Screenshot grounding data
-------------------------

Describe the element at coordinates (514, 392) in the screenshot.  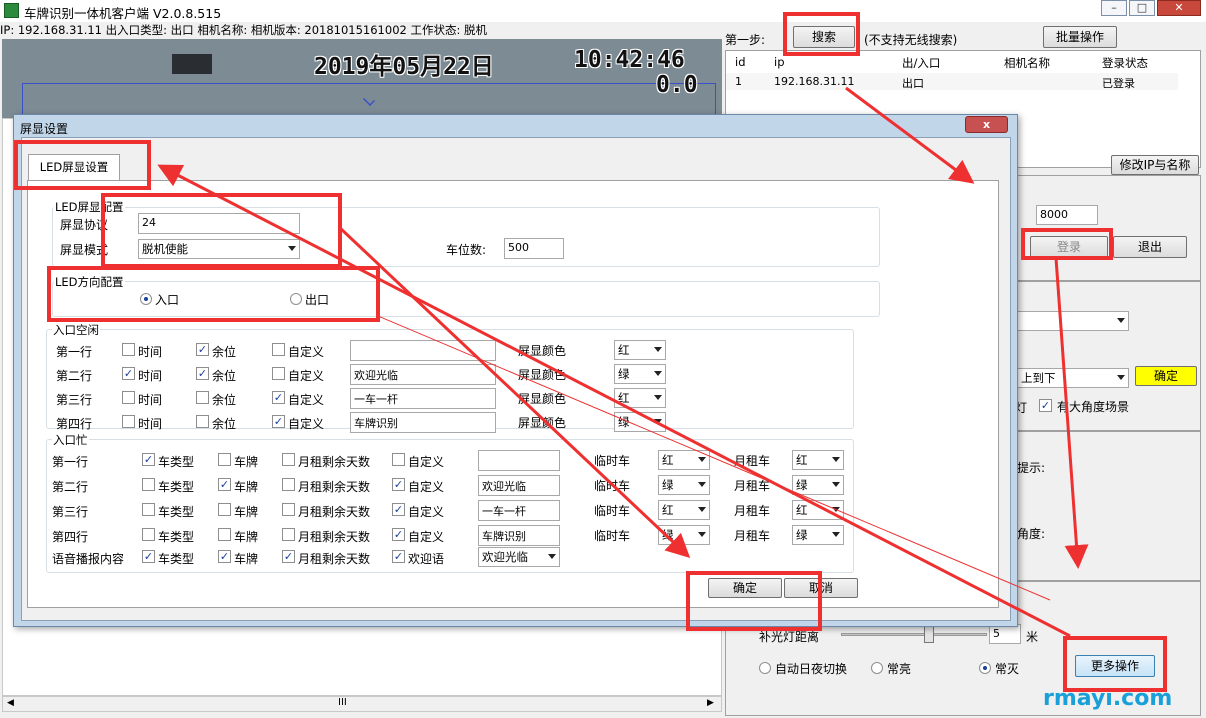
I see `arrow-protocol-to-ok` at that location.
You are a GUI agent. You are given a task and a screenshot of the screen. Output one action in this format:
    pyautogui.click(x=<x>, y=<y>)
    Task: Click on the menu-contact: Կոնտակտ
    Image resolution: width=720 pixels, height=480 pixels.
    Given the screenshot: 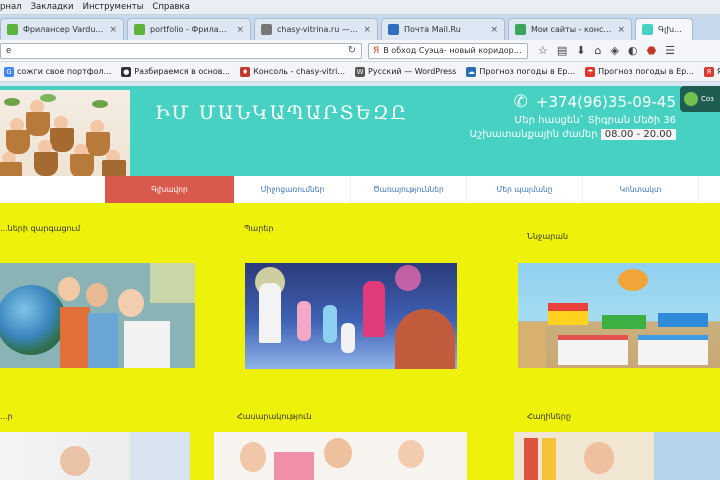 What is the action you would take?
    pyautogui.click(x=641, y=190)
    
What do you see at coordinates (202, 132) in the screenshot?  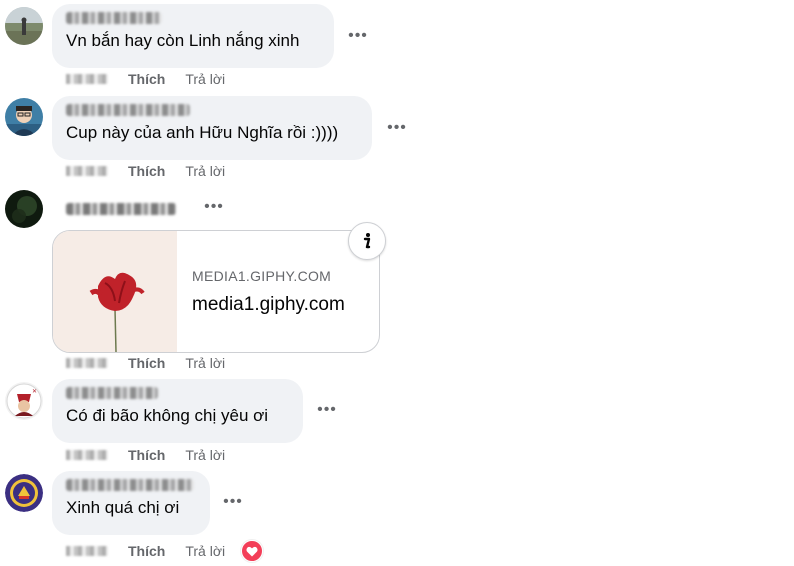 I see `comment-text: Cup này của anh Hữu Nghĩa rồi :))))` at bounding box center [202, 132].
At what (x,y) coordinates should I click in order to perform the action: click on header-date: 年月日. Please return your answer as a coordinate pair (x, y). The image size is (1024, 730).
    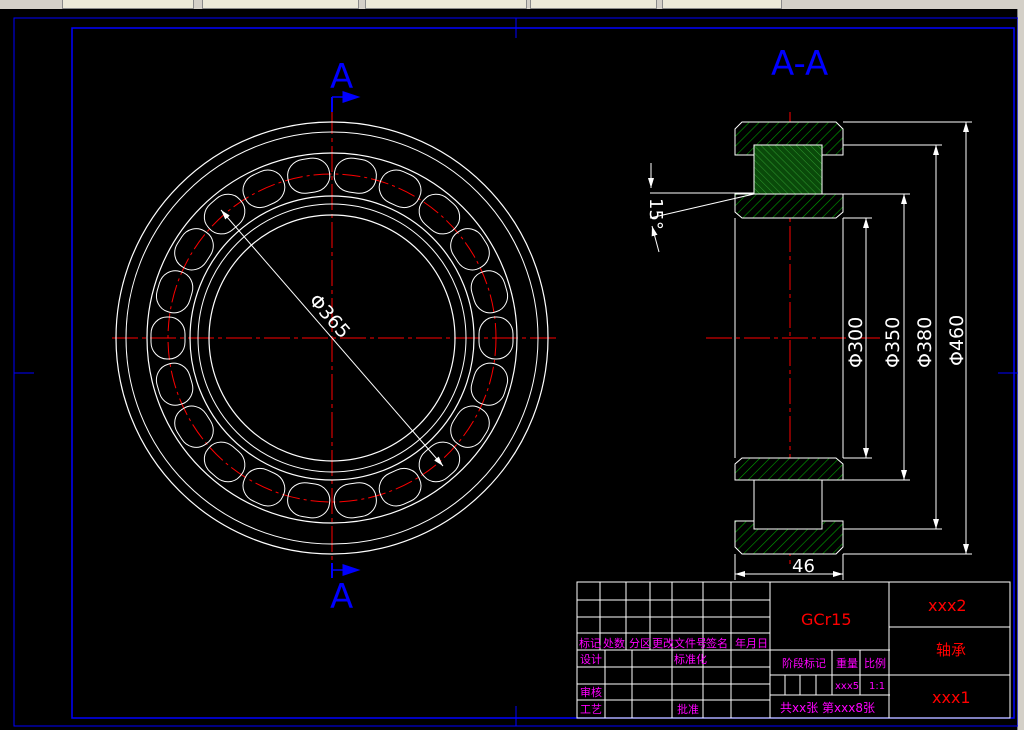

-------------------------

▶ [ABOUT THIS TASK] Rewrite the records from their first line through the line that contains "at that location.", swapping "screenshot" for "screen image" and keeping everything else the same. Leave the pictures out.

▶ [ANSWER]
Describe the element at coordinates (514, 392) in the screen image.  
I see `arrow-protocol-to-ok` at that location.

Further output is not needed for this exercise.